Potansiyelleri yapısal olarak var ama o onu ketlemek yerine beslemesi gerekiyor siyasetin. Brezilya’da bir önceki on yıla baktığımızda en büyük hatalardan biri, İşçi Partisi’nin örgütlenme geleneğini bırakıp daha profesyonel, bürokratik bir hale gelmesiydi. Biz nasılsa iktidarız, bize bir şey olmaz diyerek bizzat o topraksız köylü hareketlerinin içi hareketlerinin önderlerini bürokratlaştırdı işçi partisi. Brezilya bunun bedellerini ödedi. Bolsonaro gibi birisinin Brezilya’da yükselememesi lazımdı İşçi Partisinin bu kadar hâkim olduğu koşullarda. İşçi Partisi örgütçülüğü bıraktığı için yükseldi.

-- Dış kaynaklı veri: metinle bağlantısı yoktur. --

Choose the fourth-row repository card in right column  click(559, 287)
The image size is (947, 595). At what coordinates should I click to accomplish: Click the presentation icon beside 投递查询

Türkiye’de bunun yapısal koşulları var; peki nereden başlanacak? İlk başlanacak yer emek sömürüsünün yükselecek olması. İktidar Türkiye’de istihdam yaratıyor işçi sınıfı büyüyor fakat aşırı çalıştırılan, sömürülen sürekli iş kazaları ve tehditleri arasında çalışan bir sınıf. Bu sınıf mücadeleye arada yöneliyor ama bunun siyasi kanalları oluşturulamıyor. 2015 Metal Fırtına buydu, bunun daha küçük boyutlarını kurye hareketlerinde gördük. Fakat bunları topluma kazandıracak bir siyasi çatı gerekiyor. Metal fırtınayı kim hatırlıyor? Bizzat AKP-MHP tabanıdır. Buradan yeni bir güç devşirilmedikçe ileri gidebilmek mümkün değil. Kürt hareketiyle de birleştirmek gerekiyor. 6’lı masa daha baştan Kürt hareketinin dışlanması üzerine kuruldu. Biz siyaseti bu kısa paslaşma içerisinde tutarsak Kürt hareketi de dışlanmaya devam edecektir. Bunun kırılacağı yer taban hareketleridir. Bunun üzerine çalışmak gerekiyor ki işçi sınıfının duyarsızlıkları, Kürt hareketine düşmanlıkları yıkılsın. Gezi’de en büyük meselelerden biri de beyaz yakalı işçilerin, orta sınıfın, cumhuriyete duyarlı insanların Kürt hareketiyle daha programatik bir kanalda buluşturulamaması, iş yerlerine taşınamaması oldu. İşçiler katıldı ama işçi kimliği ile katılmadı. Bizim bunları birleştirecek bir hatta ihtiyacımız var önümüzdeki 5 seneyi kazanabilmek için.